Alice Cruz, que visitou Angola nas últimas duas semanas, disse à agência Lusa que já contava com um país “profundamente marcado pela desigualdade social e pela pobreza”, fatores que estão associados à doença de Hansen.
“Fiquei muito surpreendida com a taxa de diagnóstico tardio. A grande maioria [dos doentes] tem diagnóstico muito tardio e com incapacidades físicas já muito desenvolvidas. Confesso que isso me surpreendeu muito”, disse, no final da visita.
Alice Cruz, portuguesa e a primeira Relatora Especial da ONU para a Eliminação da Discriminação contra as Pessoas Afetadas pela Lepra e seus Familiares, considerou que existem vários fatores que contribuem para esta situação.
Por um lado, “inicialmente os sintomas da doença de Hansen são negligenciados, porque não são severos”.
A falta de autocuidado e as dificuldades que as pessoas enfrentam no acesso à saúde, principalmente os mais pobres, também contribuem para este estado das coisas.
A relatora especial alertou ainda para o impacto da “perda de capacidade do sistema de saúde para diagnosticar a doença, depois de esta ser eliminada como problema de saúde pública pela OMS [Organização Mundial de Saúde], em 2005”.
“Pensa-se que a doença não existe, mas existe. É apenas uma questão percentual.

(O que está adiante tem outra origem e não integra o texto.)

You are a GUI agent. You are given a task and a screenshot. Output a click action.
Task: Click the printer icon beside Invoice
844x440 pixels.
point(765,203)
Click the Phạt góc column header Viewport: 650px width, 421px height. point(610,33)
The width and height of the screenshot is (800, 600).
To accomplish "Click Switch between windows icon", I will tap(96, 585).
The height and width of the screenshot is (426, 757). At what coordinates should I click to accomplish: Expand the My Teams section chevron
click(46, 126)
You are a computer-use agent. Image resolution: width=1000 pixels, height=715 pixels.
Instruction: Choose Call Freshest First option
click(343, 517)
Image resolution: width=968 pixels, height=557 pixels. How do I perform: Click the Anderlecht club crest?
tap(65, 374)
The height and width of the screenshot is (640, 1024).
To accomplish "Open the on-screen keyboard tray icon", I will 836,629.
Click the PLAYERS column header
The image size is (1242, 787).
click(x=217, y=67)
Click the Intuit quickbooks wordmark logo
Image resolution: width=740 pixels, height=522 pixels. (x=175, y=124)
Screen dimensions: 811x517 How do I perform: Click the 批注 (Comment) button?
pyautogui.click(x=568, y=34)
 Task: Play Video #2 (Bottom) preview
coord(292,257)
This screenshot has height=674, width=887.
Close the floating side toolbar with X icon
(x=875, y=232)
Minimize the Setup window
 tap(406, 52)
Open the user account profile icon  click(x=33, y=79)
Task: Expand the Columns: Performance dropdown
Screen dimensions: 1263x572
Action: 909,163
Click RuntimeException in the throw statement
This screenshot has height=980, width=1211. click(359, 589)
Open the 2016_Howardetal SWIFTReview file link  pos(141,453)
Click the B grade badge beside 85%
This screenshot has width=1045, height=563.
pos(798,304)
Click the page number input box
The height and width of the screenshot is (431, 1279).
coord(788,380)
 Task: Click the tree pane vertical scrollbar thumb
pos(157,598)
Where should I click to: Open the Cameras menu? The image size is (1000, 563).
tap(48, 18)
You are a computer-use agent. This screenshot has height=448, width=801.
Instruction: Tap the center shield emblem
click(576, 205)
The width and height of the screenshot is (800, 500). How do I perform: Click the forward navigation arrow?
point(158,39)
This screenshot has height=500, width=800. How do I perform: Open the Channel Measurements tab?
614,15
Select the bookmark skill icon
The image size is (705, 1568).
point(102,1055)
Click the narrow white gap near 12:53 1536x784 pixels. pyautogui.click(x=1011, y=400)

A doença continua lá, mas depois desinveste-se”, afirmou.
E acrescentou: “Houve uma redução de espaço cívico em redor da doença de Hansen, levou a uma perda de recursos, perda de conhecimento da doença”.
“Quando as pessoas vão à procura de diagnóstico, muitas vezes fazem uma peregrinação nos diversos serviços de saúde até terem a sua doença diagnosticada”, referiu, acrescentando que “muitas vezes as pessoas vivem longe e têm dificuldade em ir buscar a medicação mensal”.
A relatora especial indicou ainda que identificou muitas crianças com a doença e muitas barreiras, incluindo dificuldades no real apuramento dos dados sobre a doença no país.
Antes da pandemia de covid-19, a incidência rondava os 600 a 800 novos casos por ano.
Perante a percentagem nas crianças, “que é muito alta, e as incapacidades físicas que as pessoas já apresentam quando são diagnosticadas, então a transmissão está a acontecer”.
“Esta é uma doença que não se pode erradicar, não há vacina. É uma doença que está sempre associada à pobreza, à desigualdade social, à vulnerabilidade”, frisou.
A perita reuniu-se com representantes governamentais, organizações da sociedade civil, especialistas em saúde, direito e ciências sociais, além de pessoas afetadas, os seus familiares e as suas organizações representativas.
Alice Cruz tornou-se em 2017 a primeira Relatora Especial para a Eliminação da Discriminação contra as Pessoas Afetadas pela Lepra e seus Familiares.